##### Data supplied #####

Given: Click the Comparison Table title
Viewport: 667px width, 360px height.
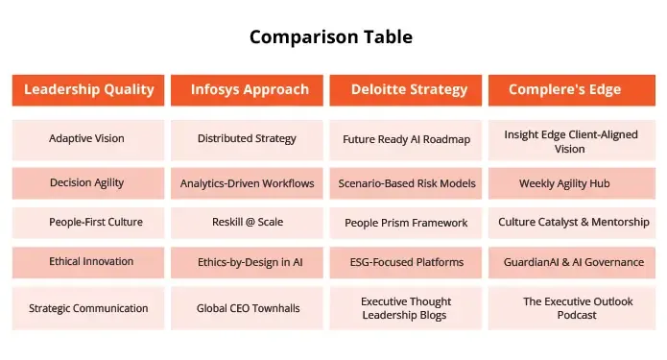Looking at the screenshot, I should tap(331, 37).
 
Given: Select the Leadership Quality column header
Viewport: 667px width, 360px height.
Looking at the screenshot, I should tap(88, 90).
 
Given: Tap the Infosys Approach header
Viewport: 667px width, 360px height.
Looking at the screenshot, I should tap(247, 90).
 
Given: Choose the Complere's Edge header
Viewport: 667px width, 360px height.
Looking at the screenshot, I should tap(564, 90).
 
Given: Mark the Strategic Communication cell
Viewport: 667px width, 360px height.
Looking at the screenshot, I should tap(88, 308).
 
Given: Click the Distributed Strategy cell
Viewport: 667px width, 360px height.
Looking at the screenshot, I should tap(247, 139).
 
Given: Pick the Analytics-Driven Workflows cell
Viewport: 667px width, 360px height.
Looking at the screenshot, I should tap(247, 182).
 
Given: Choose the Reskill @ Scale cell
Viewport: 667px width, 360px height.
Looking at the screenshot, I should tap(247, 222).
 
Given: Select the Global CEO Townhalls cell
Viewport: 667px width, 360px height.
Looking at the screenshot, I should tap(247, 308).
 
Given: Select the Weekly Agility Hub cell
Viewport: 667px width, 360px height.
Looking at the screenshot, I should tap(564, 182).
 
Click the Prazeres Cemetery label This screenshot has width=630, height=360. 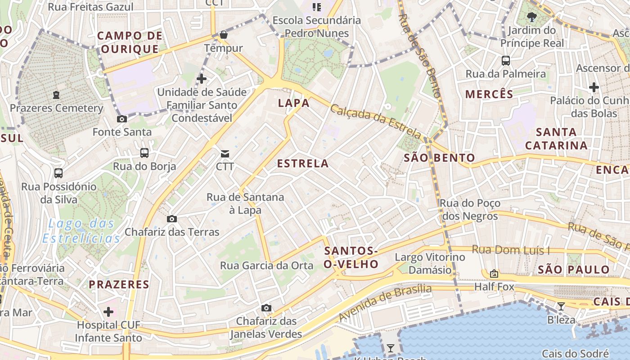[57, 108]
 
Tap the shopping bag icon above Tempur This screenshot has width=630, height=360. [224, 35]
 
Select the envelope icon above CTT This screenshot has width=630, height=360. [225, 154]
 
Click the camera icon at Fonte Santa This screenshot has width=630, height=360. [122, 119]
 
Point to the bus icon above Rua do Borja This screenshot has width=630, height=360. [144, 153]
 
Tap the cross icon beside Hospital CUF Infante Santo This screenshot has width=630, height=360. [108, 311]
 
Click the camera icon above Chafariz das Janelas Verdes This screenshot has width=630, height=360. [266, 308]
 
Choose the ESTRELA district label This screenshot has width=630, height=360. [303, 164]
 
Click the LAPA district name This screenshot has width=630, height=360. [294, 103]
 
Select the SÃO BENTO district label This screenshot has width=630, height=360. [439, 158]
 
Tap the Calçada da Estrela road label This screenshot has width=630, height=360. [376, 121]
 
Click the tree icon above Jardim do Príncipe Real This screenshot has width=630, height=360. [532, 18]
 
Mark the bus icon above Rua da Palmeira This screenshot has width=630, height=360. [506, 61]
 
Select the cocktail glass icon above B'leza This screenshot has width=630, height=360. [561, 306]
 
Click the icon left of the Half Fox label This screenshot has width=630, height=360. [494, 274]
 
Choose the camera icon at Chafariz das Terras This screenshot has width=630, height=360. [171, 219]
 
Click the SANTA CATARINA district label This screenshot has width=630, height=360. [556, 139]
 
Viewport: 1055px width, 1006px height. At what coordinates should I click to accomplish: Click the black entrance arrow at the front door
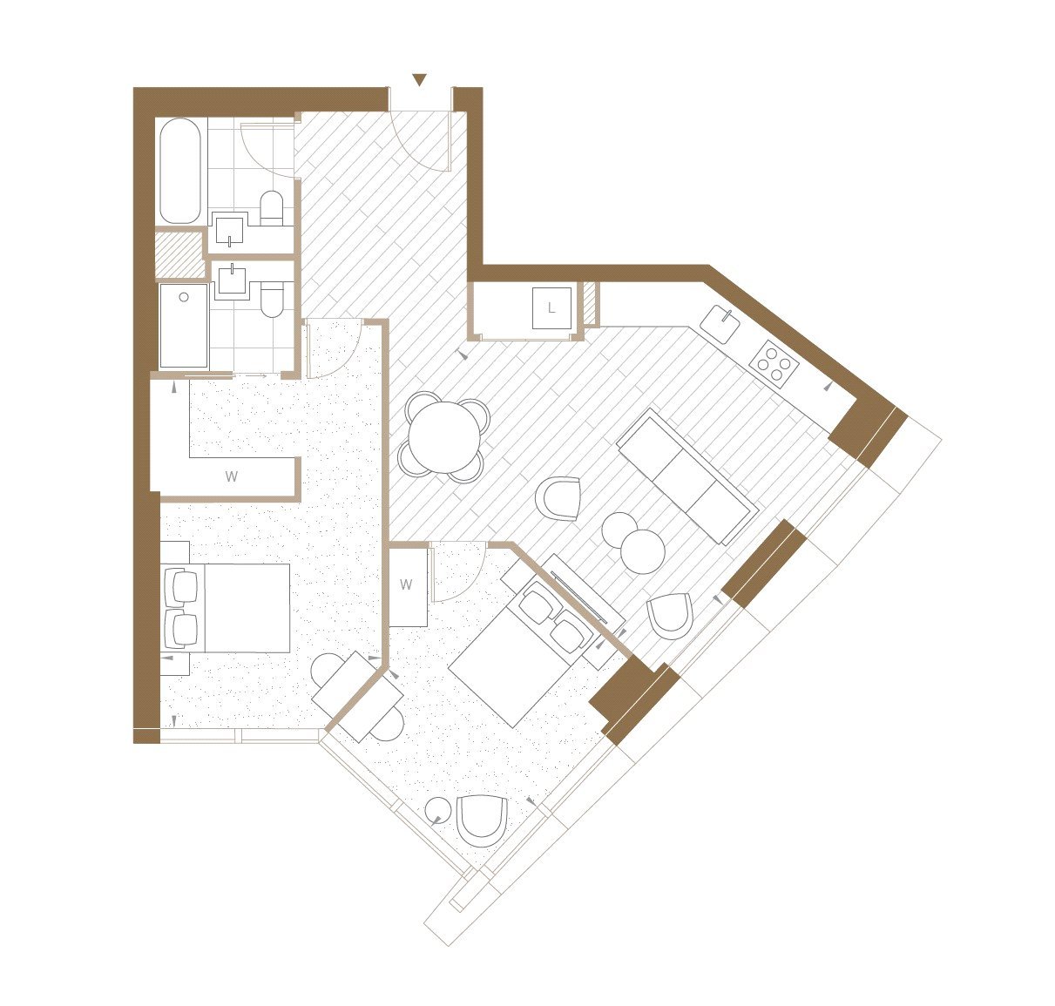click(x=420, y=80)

#####

_Problem to work on_:
Number the lines above as a list, beginning with the line that contains "Tap the shopping" and stopping after the line that contains "Choose the ESTRELA". Leave out the blank lines.

_Exercise answer_:
1. Tap the shopping bag icon above Tempur This screenshot has width=630, height=360. [224, 35]
2. Select the envelope icon above CTT This screenshot has width=630, height=360. [225, 154]
3. Click the camera icon at Fonte Santa This screenshot has width=630, height=360. [122, 119]
4. Point to the bus icon above Rua do Borja This screenshot has width=630, height=360. [144, 153]
5. Tap the cross icon beside Hospital CUF Infante Santo This screenshot has width=630, height=360. [108, 311]
6. Click the camera icon above Chafariz das Janelas Verdes This screenshot has width=630, height=360. [266, 308]
7. Choose the ESTRELA district label This screenshot has width=630, height=360. [303, 164]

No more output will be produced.